Dalam salah satu karangannya secara tegas Ajip Rosidi (1959:8) menyatakan: “…bagi saya yang merasa goyah lantaran belum punya tempat berdiri yang tetap dalam mencari sosok keindonesiaan, daerah akan merupakan sumber ilham dan pegangan yang kuat dengan bagian-bagian yang sedikit-sedikit makin tersisa dalam dirinya.”

Pernyataan Ajip di atas tampaknya tidak dapat dilepaskan dari semangatnya ketika itu, yakni dasawarsa 1950-an dan 1960-an yang pada waktu itu sedang giat-giatnya mengumpulkan pantun Sunda dari berbagai daerah di Jawa Barat. Dapat dikatakan bahwa dengan semangat menggali nilai-nilai budaya daerah atau setempat yang terungkap dalam tradisi pantun Sunda itu–untuk kasus Ajip Rosidi–terbukalah jalan untuk masuknya mitologi daerah ke dalam sastra Indonesia modern. Hal itu dibuktikan oleh Ajip Rosidi dalam puisinya “Jante Arkidam” (1960). Dari berbagai kemungkinan adanya mitologi etnis-etnis di Indonesia itu kita dapat menyebut mitologi Nusantara sebagai salah satu perwujudan identitas keindonesia dalam sastra Indonesia modern.

/3/
Mitologi Nusantara pada hakikatnya merupakan salah satu akar budaya Indonesia yang dengannya manusia Indonesia mencari jawaban atas persoalan kehidupan yang dihadapi dan dihidupinya. Di dalam mitologi Nusantara itu terkandung kearifan lokal atau lokal genius yang seringkali melandasi sikap dan perilaku hidup sehari-hari orang Indonesia sebagai ideologinya. Sebagai hasil budaya, mitologi Nusantara di dalam sastra Indonesia modern menunjukkan sikap dan pandangan hidup orang Indonesia.
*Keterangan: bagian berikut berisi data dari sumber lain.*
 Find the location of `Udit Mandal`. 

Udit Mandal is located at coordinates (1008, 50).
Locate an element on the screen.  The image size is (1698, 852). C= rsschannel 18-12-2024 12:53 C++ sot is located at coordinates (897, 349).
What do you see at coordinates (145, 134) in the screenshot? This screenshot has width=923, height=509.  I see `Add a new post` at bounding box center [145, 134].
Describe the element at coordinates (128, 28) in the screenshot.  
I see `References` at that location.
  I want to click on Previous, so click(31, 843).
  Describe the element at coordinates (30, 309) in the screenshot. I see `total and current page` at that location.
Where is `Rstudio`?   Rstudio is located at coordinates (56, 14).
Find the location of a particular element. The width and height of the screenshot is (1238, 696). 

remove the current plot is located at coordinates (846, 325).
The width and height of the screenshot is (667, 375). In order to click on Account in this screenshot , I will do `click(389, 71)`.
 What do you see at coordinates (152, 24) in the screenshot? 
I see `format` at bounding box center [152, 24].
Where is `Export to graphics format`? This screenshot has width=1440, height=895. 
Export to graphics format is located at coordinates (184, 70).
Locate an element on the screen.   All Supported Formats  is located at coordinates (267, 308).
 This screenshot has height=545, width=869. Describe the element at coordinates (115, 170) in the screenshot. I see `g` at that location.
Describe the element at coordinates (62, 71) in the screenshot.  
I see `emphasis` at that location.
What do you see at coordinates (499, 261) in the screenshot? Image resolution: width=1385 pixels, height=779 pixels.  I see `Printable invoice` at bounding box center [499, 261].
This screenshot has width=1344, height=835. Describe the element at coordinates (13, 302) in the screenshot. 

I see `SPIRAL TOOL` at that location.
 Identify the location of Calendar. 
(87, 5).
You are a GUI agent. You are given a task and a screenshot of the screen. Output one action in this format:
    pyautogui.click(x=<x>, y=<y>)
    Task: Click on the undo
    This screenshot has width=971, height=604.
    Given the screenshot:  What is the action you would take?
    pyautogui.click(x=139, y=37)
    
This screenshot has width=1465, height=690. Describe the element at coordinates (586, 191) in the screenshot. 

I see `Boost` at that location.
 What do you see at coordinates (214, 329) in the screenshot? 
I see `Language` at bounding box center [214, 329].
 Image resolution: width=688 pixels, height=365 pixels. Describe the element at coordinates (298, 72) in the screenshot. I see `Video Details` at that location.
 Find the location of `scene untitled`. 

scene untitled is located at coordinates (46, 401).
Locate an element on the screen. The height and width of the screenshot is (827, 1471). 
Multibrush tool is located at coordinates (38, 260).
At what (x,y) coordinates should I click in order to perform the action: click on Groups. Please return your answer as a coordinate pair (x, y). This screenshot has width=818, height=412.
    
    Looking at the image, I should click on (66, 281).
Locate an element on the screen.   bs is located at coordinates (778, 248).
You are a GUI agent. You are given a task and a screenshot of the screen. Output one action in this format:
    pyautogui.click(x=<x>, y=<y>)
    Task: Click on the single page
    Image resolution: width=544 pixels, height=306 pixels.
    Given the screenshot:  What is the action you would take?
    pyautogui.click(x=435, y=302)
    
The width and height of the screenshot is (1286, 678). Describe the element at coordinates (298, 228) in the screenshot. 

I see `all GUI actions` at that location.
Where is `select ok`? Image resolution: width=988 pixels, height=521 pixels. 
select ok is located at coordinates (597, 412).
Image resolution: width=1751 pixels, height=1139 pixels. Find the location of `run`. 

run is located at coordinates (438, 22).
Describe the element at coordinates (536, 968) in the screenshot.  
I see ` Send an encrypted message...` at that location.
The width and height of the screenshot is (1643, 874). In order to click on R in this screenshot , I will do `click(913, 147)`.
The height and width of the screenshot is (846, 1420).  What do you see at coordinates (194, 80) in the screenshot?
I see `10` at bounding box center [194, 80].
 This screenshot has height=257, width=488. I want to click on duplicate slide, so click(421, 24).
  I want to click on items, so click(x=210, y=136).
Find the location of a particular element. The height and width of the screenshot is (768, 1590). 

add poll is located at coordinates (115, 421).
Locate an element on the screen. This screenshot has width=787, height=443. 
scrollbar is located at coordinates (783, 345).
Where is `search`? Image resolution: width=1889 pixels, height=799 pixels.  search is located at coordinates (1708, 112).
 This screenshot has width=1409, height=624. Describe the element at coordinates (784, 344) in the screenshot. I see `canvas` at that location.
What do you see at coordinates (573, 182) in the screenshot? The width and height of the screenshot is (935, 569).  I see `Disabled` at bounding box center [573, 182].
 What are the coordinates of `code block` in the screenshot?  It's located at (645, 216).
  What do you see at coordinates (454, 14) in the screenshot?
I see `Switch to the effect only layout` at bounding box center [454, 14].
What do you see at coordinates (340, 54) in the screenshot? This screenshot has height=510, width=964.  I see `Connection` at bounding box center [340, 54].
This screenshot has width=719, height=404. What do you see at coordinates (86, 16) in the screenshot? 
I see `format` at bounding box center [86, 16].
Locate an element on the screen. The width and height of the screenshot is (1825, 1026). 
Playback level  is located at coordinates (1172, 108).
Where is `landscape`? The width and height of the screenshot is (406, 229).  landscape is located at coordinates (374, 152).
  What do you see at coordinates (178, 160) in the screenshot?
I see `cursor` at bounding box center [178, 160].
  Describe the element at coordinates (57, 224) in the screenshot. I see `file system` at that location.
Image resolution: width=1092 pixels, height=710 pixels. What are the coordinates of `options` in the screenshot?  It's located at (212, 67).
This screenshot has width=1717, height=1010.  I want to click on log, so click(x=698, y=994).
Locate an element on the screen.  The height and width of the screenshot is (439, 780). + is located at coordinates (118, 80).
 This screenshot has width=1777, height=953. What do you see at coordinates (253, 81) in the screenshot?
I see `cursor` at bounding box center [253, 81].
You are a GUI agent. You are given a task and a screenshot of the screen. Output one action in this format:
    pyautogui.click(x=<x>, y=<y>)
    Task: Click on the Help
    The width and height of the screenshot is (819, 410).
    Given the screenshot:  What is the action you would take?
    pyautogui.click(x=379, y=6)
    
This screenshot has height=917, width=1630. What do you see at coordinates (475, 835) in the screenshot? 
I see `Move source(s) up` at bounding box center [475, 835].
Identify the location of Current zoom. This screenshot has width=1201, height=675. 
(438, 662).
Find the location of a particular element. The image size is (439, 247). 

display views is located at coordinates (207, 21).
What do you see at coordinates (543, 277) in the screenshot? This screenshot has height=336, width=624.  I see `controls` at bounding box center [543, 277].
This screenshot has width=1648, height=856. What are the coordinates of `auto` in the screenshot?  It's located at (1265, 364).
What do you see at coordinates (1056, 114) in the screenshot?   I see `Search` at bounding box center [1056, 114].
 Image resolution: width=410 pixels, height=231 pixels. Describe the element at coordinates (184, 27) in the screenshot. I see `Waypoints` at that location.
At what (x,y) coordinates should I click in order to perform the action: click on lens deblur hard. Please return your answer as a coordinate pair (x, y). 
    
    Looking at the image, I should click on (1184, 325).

Dunia batin orang Indonesia itu sebenarnya dipenuhi dengan berbagai mitologi sebagai hasil kontak budaya orang Nusantara dengan lingkungan alam dan dengan budaya yang lebih besar. Ketika orang Indonesia berhadapan dengan kebudayaan yang terkait dengan agama Hindu dan Budha, mulai terjadi pemasukan nilai-nilai budaya kedua agama itu dalam tradisi berpikir dan bersikap manusia Indonesia. Lihatlah hasil kreativitas manusia Indonesia yang telah berhasil “mengindonesiakan” mite yang berakar pada ajaran kedua agama itu dan tradisi sastra yang dihasilkannya dalam berbagai bentuk, misalnya relief yang terukir dalam candi Borobudur dan Prambanan, dalam hikayat-hikayat, dalam cerita-cerita yang mengandung kepercayaan (legenda dan fabel), bahkan dalam bentuk pantun-pantun berkait atau syair-syair Melayu dan daerah.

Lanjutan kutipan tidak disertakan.